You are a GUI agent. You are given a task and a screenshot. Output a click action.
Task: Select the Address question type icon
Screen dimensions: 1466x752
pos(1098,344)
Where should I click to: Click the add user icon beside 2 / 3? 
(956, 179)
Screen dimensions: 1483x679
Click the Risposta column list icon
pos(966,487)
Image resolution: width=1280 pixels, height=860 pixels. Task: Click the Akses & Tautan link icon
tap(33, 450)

• • • • • • •

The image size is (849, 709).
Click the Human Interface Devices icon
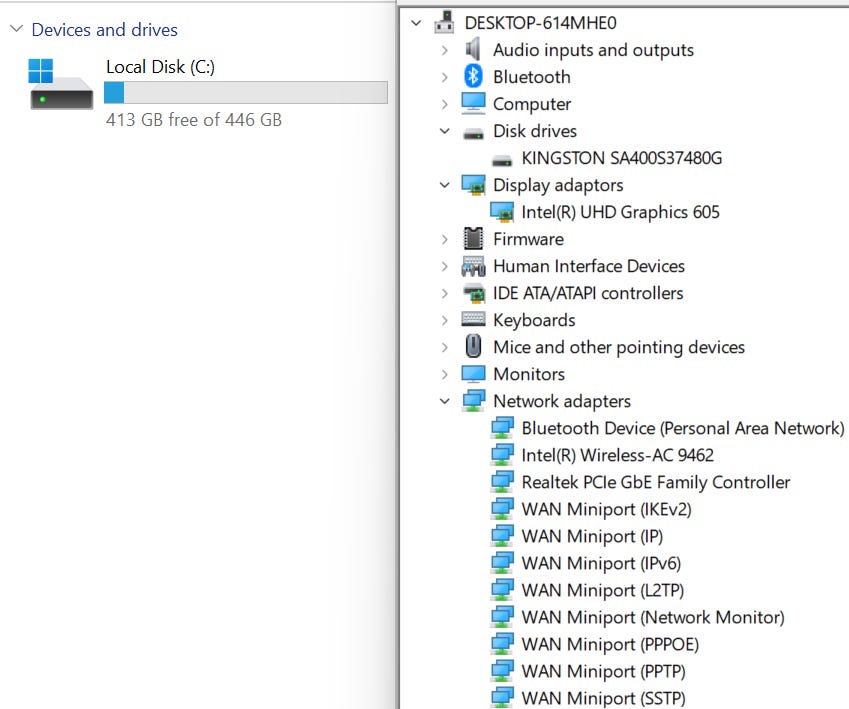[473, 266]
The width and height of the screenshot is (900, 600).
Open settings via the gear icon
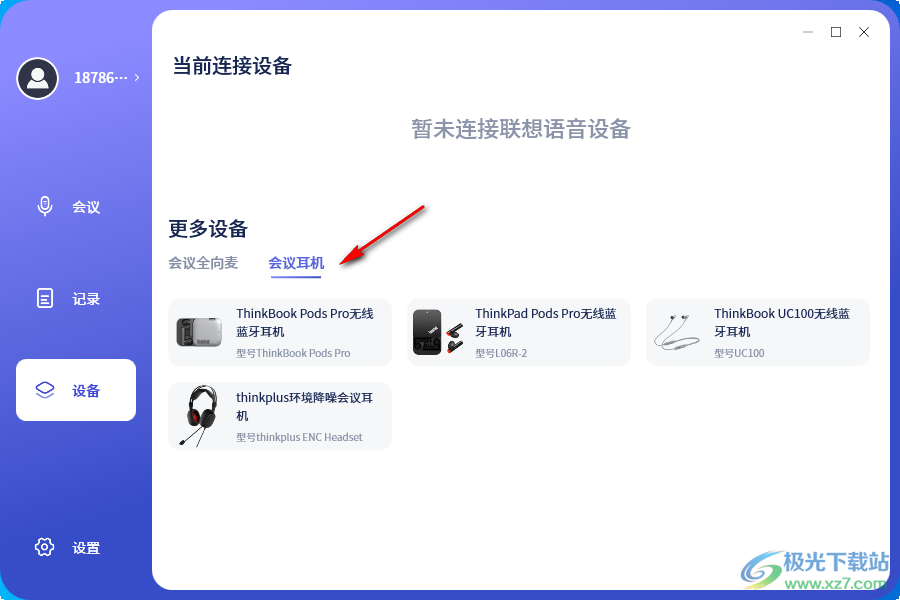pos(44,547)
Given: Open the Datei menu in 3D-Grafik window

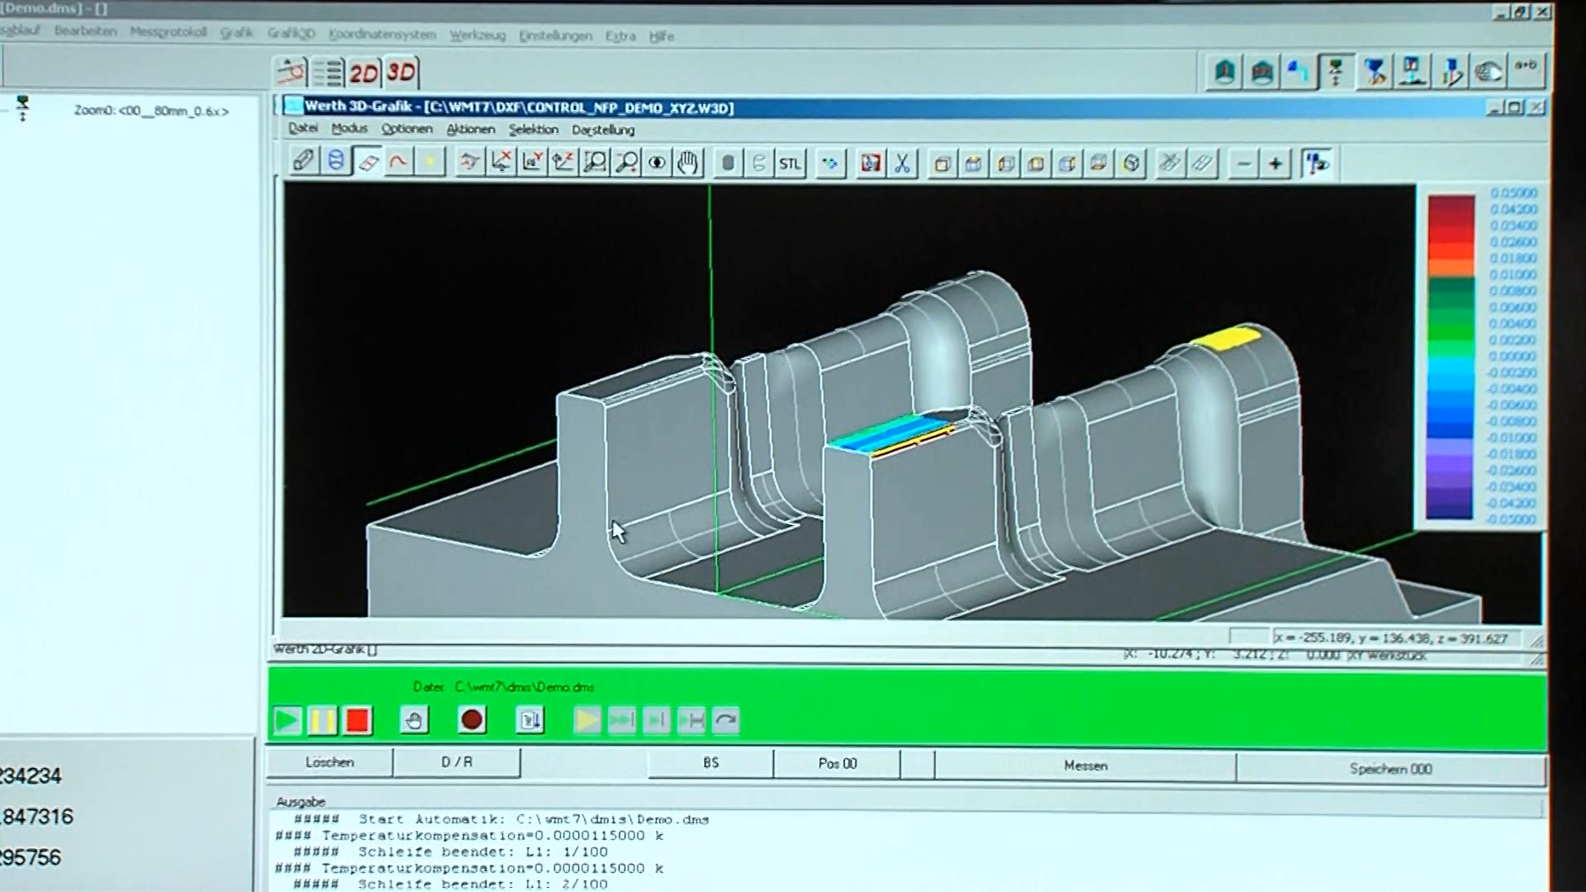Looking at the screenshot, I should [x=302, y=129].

• • • • • • •

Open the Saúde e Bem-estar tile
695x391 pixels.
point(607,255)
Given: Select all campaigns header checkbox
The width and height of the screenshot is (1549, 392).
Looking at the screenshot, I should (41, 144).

• • • • • • •

→ Task details: Please work out how many lines in the material contain the word "Select" and state only that number.

→ Answer: 2